There is a quote, commonly attributed to Mark Twain, which says “There are three kinds of lies: lies, damned lies and statistics.” After four research methods and statistics classes for my undergrad and grad degrees I think I understand the feeling behind this phrase. I’ve given my commentary on the topic of statistics before. I think Homer Simpson summed it up best when, on Nightline with Kent Brockman, he was asked how he would explain how crime in the city was up a certain percentage since Simpson’s anti-crime task force (vigilante group) had taken to the streets. Simpson replied that statistics could be used to prove anything, and suggested that 42% of all people knew that.
When we have statistics reported to us the numbers given may be legitimate. It may be the case that 80% of people prefer one brand of laundry detergent to another, or whatever it is, but the number only means something if the method used to obtain it is honest. The problem with statistics is that it is easy to manipulate a study or a survey to obtain the results you want. When a lot of the general population don’t understand or care about survey methods this becomes a real problem. We have “experts” giving us contradictory statistics on an issue and people are left unsure which study to believe. I think this confusion leads to the mindless embracing of already established personal bias; in the case of politics this manifests as association with a political party.

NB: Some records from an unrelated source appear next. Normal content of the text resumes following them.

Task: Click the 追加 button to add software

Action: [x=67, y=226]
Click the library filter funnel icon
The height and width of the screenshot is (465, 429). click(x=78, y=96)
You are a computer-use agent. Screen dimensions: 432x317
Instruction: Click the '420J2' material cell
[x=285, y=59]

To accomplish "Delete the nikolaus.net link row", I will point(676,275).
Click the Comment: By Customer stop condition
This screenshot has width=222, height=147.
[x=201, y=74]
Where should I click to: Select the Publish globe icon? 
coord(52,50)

I don’t mean to say it is mindless to have an affiliation with any ideology or political perspective, but once we have that affiliation we need to be careful to avoid mindlessness. Just because I affiliate with a group doesn’t mean I have to like all the same things they like and hate all the same things they hate. We, being human, tend to do that though. We just need to be more careful when drawing conclusions, taking time to consider the facts (all of them), and not just siding with your established bias, before making a final decision. In the game of life we aren’t limited to only one of the help aids from Who Wants to be a Millionaire? We can phone a friend, poll the audience, do some research and eliminate the obvious falsities, and we can do all of this as much as is necessary to find out all of the information available. So why don’t we?

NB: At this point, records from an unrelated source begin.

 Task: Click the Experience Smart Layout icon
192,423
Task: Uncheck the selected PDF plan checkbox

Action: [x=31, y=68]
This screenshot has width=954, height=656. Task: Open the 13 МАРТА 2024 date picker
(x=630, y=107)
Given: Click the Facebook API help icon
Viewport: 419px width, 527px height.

It’s easier to stick with what seems to immediately fit our personal perspective and frame of reference. Easier isn’t always better. More efficient is better, but quick bad decisions aren’t more efficient than slow good decisions.

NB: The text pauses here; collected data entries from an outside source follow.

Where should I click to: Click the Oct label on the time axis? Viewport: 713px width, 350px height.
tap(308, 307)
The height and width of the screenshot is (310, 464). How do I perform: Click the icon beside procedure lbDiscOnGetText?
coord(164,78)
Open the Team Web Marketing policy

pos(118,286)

In the gun control debate there are a lot of statistics flying around. I did a post on this a few months ago. Each side of this discussion, okay, fight, have statistics to try to prove their agenda. Can either argument be fully trusted? Are both sides presenting manipulated survey data just to prove their point? This is the question we each need to answer. Or not. I guess it doesn’t really matter, we can all just follow our own personal agendas and take the easier way out.
The point of this post was simply to share this report by PoliceOne.com. A news article I read claims the results of this survey fly in the face of President Obama’s claims that the police in America support his side’s efforts for gun control. The PoliceOne survey does indicate that the police are not in favor of gun control. As time passes the two sides of this battle over guns ramp up their rhetoric. Maybe we can’t know when we are being told honest statistics and when we are lying.
The question I am now asking myself is this: if I can’t trust the people reporting the “facts” then how am I supposed to make an informed decision? I have my own answer to this question, but I’m curious about how you answer the question. How would you respond if asked “experts on both sides of the argument offer proven facts that contradict, how do you know who to believe?”